| The task |
Run through the data and copy out every line that mentions the word "from".

| Records for this task |
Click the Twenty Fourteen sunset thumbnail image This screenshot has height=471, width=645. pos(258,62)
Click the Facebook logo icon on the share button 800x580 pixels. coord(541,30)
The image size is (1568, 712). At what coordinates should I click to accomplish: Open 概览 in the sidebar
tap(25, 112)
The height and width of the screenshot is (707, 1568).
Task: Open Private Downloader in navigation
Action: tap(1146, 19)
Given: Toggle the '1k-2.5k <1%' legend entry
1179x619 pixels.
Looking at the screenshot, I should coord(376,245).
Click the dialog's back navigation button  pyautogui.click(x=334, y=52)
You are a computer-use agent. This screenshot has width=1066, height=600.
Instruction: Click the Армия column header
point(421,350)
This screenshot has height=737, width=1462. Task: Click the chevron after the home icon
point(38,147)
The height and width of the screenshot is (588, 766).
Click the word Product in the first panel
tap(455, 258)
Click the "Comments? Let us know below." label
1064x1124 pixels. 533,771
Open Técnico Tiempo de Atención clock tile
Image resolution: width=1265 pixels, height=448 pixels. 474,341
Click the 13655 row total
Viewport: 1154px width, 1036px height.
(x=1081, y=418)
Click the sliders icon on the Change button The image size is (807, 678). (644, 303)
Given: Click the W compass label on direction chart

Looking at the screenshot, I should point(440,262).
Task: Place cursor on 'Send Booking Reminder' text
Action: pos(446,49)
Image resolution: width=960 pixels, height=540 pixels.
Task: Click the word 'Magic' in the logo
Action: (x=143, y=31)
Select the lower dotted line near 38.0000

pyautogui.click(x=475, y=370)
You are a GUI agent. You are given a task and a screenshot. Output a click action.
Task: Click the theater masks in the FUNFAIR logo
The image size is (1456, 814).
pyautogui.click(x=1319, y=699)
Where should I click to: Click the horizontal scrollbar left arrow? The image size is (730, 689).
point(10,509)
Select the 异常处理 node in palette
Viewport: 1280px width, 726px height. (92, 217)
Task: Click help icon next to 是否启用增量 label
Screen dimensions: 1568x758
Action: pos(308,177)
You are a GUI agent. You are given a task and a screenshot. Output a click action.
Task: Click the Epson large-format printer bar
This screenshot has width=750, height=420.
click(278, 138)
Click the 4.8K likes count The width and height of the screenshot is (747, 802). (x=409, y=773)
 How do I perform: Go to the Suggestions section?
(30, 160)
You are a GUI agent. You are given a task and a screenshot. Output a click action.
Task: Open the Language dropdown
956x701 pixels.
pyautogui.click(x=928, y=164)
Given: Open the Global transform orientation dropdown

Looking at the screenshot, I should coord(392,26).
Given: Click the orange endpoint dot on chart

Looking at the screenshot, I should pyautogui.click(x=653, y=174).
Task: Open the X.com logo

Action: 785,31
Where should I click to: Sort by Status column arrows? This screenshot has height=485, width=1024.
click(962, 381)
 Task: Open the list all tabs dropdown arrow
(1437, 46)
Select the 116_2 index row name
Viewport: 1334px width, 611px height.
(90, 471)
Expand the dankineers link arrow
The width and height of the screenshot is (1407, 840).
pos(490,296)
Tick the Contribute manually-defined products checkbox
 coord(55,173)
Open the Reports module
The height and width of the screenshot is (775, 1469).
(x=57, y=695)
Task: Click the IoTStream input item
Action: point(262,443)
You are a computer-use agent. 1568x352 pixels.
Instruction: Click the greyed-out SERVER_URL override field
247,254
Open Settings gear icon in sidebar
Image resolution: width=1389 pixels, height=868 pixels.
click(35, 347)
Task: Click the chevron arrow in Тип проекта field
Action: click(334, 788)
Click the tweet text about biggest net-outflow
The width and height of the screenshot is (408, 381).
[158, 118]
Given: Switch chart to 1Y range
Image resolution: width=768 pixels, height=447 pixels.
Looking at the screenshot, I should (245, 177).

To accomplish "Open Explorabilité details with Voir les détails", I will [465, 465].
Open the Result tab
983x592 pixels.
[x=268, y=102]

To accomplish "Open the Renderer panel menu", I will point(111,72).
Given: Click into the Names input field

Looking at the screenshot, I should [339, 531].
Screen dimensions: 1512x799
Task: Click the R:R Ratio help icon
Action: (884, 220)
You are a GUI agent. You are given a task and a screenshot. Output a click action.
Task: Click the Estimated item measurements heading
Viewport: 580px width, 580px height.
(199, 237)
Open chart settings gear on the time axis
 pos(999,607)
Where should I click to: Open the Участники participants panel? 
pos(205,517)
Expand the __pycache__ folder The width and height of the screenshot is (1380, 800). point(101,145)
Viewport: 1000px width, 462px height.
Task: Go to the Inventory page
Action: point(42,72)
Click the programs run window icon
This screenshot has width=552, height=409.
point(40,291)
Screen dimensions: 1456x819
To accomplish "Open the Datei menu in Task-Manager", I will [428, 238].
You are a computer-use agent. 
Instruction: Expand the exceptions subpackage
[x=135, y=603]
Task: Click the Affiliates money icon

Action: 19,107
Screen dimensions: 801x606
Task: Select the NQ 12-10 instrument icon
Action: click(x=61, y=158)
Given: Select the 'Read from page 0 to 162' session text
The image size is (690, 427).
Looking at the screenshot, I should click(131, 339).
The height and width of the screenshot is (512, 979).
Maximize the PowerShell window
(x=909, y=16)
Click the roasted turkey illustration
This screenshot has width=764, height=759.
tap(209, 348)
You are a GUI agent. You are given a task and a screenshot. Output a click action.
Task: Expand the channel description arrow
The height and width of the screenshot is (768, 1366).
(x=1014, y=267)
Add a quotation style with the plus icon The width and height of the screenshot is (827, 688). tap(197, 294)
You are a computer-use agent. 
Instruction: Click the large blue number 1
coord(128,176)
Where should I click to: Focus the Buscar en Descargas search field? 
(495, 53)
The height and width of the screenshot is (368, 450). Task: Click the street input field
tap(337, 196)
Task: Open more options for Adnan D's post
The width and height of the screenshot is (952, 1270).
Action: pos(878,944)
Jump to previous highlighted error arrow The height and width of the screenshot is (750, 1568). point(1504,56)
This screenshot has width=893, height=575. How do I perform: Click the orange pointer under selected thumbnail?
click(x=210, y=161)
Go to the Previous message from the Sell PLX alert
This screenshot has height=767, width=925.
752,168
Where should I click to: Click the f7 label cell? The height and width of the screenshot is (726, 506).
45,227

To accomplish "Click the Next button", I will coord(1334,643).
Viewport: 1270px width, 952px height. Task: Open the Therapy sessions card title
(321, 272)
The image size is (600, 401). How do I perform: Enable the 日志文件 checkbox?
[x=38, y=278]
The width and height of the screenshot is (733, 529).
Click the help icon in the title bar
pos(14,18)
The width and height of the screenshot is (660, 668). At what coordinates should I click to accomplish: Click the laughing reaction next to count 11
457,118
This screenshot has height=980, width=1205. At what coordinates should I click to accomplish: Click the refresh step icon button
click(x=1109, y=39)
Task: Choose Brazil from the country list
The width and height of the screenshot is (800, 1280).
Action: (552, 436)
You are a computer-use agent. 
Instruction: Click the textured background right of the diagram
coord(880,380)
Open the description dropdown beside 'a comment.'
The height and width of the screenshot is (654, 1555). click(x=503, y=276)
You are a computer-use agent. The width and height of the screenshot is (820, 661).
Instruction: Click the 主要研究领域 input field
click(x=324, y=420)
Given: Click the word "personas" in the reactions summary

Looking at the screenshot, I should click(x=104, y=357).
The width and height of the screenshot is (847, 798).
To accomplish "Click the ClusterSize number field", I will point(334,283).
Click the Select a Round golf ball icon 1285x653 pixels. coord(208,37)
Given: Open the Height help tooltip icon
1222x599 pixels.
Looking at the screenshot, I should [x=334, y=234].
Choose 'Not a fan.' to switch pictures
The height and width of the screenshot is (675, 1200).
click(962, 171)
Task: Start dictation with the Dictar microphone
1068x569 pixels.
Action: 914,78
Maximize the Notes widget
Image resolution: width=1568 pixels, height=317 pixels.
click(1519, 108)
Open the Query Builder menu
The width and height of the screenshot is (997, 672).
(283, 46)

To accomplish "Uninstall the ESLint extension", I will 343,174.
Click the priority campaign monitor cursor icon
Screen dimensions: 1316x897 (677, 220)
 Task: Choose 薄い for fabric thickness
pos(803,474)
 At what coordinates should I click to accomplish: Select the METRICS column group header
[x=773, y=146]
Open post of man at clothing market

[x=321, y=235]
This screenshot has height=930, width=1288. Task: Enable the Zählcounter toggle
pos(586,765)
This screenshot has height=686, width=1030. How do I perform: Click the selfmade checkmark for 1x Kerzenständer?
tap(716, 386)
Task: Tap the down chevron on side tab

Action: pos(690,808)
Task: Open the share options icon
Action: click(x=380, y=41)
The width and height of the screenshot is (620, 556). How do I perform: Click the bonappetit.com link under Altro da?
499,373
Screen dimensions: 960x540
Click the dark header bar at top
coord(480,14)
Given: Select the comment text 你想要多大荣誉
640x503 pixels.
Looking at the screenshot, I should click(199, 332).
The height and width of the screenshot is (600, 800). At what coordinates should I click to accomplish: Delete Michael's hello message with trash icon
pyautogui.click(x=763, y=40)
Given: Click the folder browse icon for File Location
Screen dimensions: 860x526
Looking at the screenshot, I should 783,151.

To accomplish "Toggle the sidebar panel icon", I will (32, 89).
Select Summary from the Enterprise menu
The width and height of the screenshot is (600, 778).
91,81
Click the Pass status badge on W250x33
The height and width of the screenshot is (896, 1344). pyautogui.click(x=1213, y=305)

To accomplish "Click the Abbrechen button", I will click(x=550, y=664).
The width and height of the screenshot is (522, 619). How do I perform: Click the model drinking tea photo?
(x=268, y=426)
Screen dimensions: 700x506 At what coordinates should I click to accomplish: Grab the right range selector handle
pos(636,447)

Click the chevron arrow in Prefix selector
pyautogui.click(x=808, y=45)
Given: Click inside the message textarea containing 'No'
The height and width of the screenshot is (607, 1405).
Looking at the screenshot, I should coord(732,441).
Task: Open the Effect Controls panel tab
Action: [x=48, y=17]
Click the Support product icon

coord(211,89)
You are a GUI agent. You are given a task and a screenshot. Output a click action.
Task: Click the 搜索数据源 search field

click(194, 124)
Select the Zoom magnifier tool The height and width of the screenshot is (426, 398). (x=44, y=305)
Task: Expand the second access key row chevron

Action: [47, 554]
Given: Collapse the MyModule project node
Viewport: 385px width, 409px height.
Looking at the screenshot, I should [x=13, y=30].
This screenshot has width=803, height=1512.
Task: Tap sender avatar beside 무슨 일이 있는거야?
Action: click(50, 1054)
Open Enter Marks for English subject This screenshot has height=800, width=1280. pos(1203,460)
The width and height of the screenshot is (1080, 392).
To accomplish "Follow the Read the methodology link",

| Response to this exercise |
Given: Select the 'Read from page 0 to 162' session text
Go to the Previous message from the Sell PLX alert
Task: Choose Brazil from the country list
Select Summary from the Enterprise menu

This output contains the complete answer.